■ **GIVEN TEXT**:
☆ ☆ ☆ ☆ ☆
Digging deeper into GWAS signal using GRIN implicates additional genes contributing to suicidal behavior
By
Kyle A. Sullivan,
Matthew Lane,
Mikaela Cashman,
J. Izaak Miller,
Mirko Pavicic,
Angelica M. Walker,
Ashley Cliff,
Jonathon Romero,
Xuejun Qin,
Jennifer Lindquist,
Niamh Mullins,
Anna Docherty,
Hilary Coon,
Douglas M Ruderfer,
International Suicide Genetics Consortium,
VA Million Veteran Program,
MVP Suicide Exemplar Workgroup,
Michael R. Garvin,
John P. Pestian,
Allison Ashley-Koch,
Jean C Beckham,
Benjamin McMahon,
David W. Oslin,
Nathan A Kimbrel,
Daniel A. Jacobson,
David Kainer
Posted 25 Apr 2022
medRxiv DOI: 10.1101/2022.04.20.22273895
Genome-wide association studies (GWAS) identify genetic variants underlying complex traits but are limited by stringent genome-wide significance thresholds. Here we dramatically relax GWAS stringency by orders of magnitude and apply GRIN (Gene set Refinement through Interacting Networks), which increases confidence in the expanded gene set by retaining genes strongly connected by biological networks from diverse lines of evidence. From multiple GWAS summary statistics of suicide attempt, a complex psychiatric phenotype, GRIN identified additional genes that replicated across independent cohorts and retained genes that were more biologically interrelated despite a relaxed significance threshold. We present a conceptual model of how these retained genes interact through neurobiological pathways to influence suicidal behavior and identify existing drugs associated with these pathways that would not have been identified under traditional GWAS thresholds. We demonstrate that GRIN is a useful community resource for improving the signal to noise ratio of GWAS results.
☆ ☆ ☆ ☆ ☆
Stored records
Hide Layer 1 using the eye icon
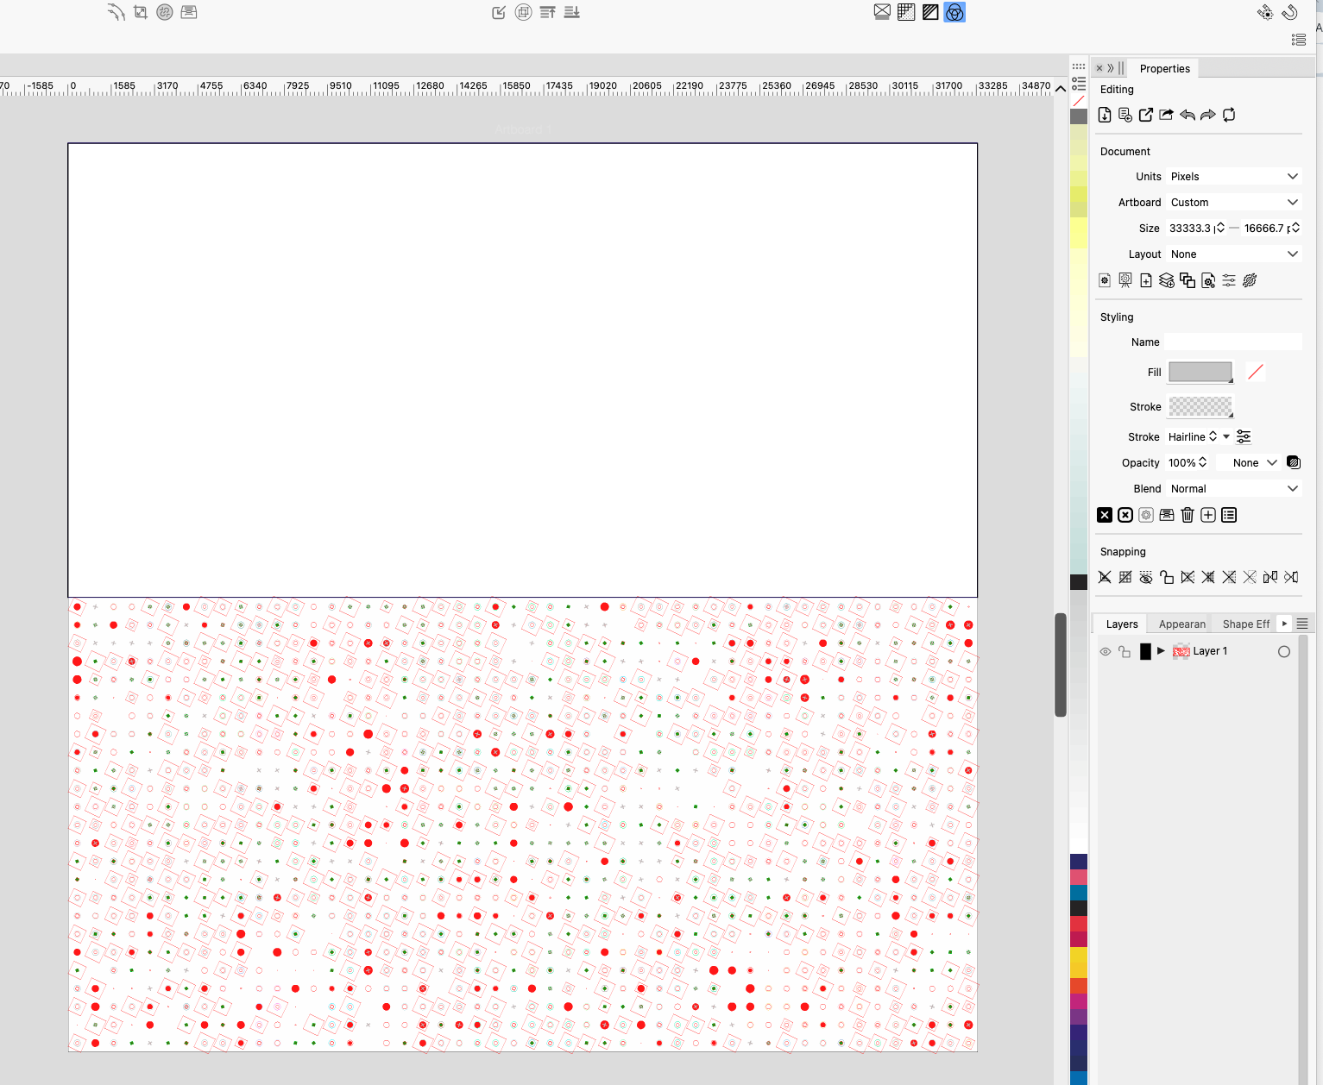 pos(1106,652)
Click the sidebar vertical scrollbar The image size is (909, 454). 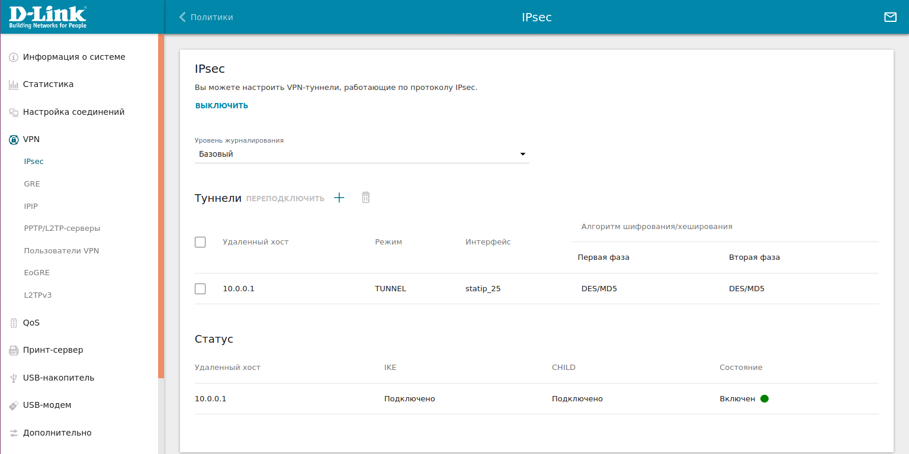click(161, 207)
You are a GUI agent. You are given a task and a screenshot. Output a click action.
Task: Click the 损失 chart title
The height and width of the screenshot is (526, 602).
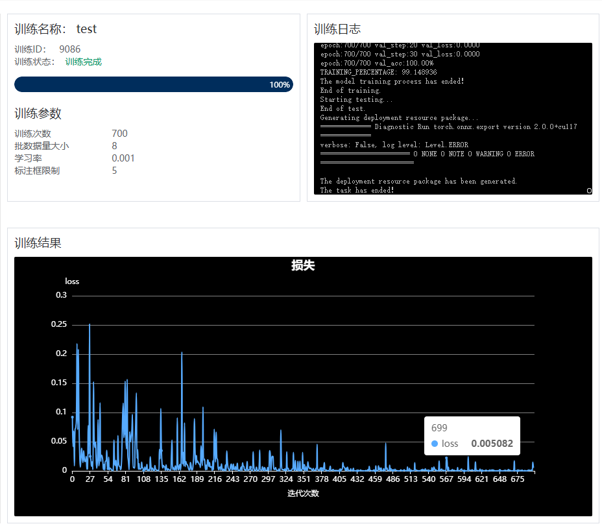pos(303,265)
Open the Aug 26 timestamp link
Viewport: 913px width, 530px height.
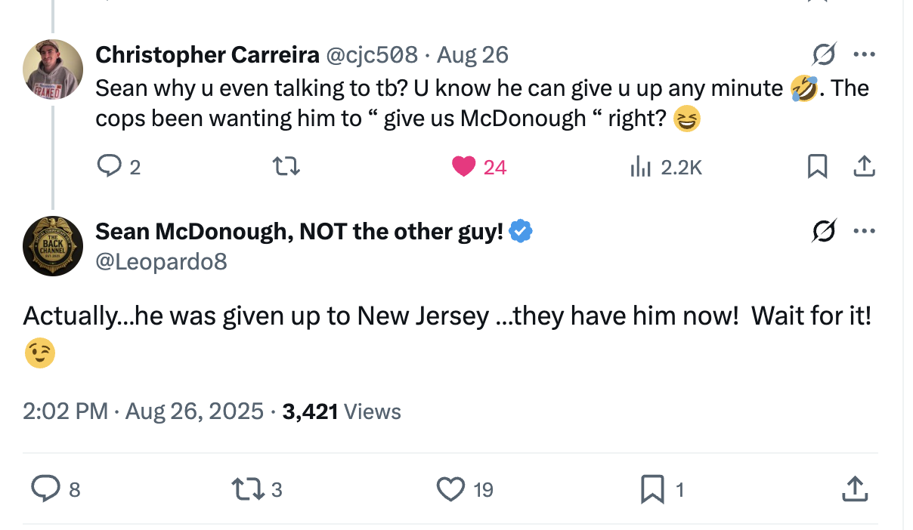point(473,54)

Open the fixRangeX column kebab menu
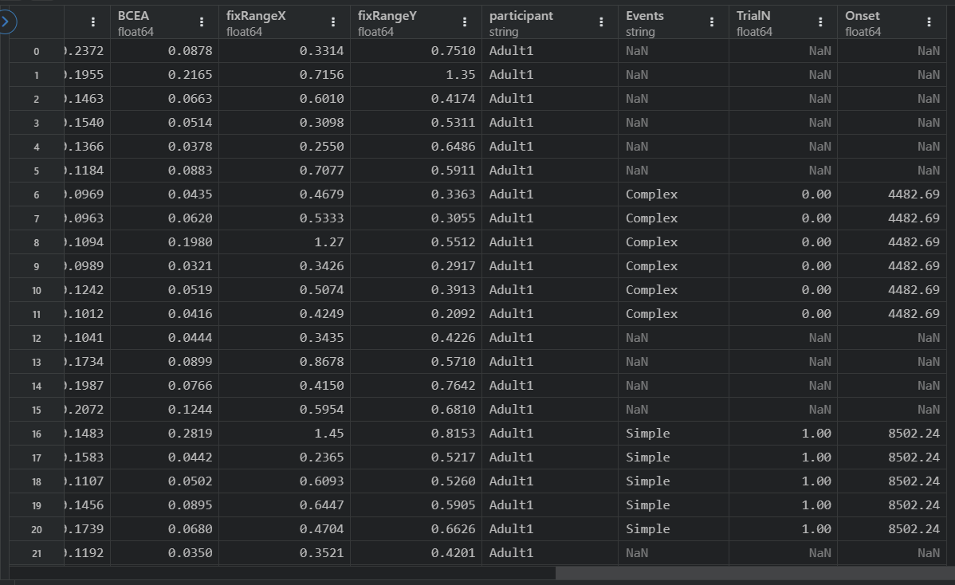pos(333,23)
☆ ☆ ☆ ☆ ☆
■ **TRY IT**:
Output the GRIN preprint entry above in full, without changing anything.

■ **OUTPUT**:
Digging deeper into GWAS signal using GRIN implicates additional genes contributing to suicidal behavior
By
Kyle A. Sullivan,
Matthew Lane,
Mikaela Cashman,
J. Izaak Miller,
Mirko Pavicic,
Angelica M. Walker,
Ashley Cliff,
Jonathon Romero,
Xuejun Qin,
Jennifer Lindquist,
Niamh Mullins,
Anna Docherty,
Hilary Coon,
Douglas M Ruderfer,
International Suicide Genetics Consortium,
VA Million Veteran Program,
MVP Suicide Exemplar Workgroup,
Michael R. Garvin,
John P. Pestian,
Allison Ashley-Koch,
Jean C Beckham,
Benjamin McMahon,
David W. Oslin,
Nathan A Kimbrel,
Daniel A. Jacobson,
David Kainer
Posted 25 Apr 2022
medRxiv DOI: 10.1101/2022.04.20.22273895
Genome-wide association studies (GWAS) identify genetic variants underlying complex traits but are limited by stringent genome-wide significance thresholds. Here we dramatically relax GWAS stringency by orders of magnitude and apply GRIN (Gene set Refinement through Interacting Networks), which increases confidence in the expanded gene set by retaining genes strongly connected by biological networks from diverse lines of evidence. From multiple GWAS summary statistics of suicide attempt, a complex psychiatric phenotype, GRIN identified additional genes that replicated across independent cohorts and retained genes that were more biologically interrelated despite a relaxed significance threshold. We present a conceptual model of how these retained genes interact through neurobiological pathways to influence suicidal behavior and identify existing drugs associated with these pathways that would not have been identified under traditional GWAS thresholds. We demonstrate that GRIN is a useful community resource for improving the signal to noise ratio of GWAS results.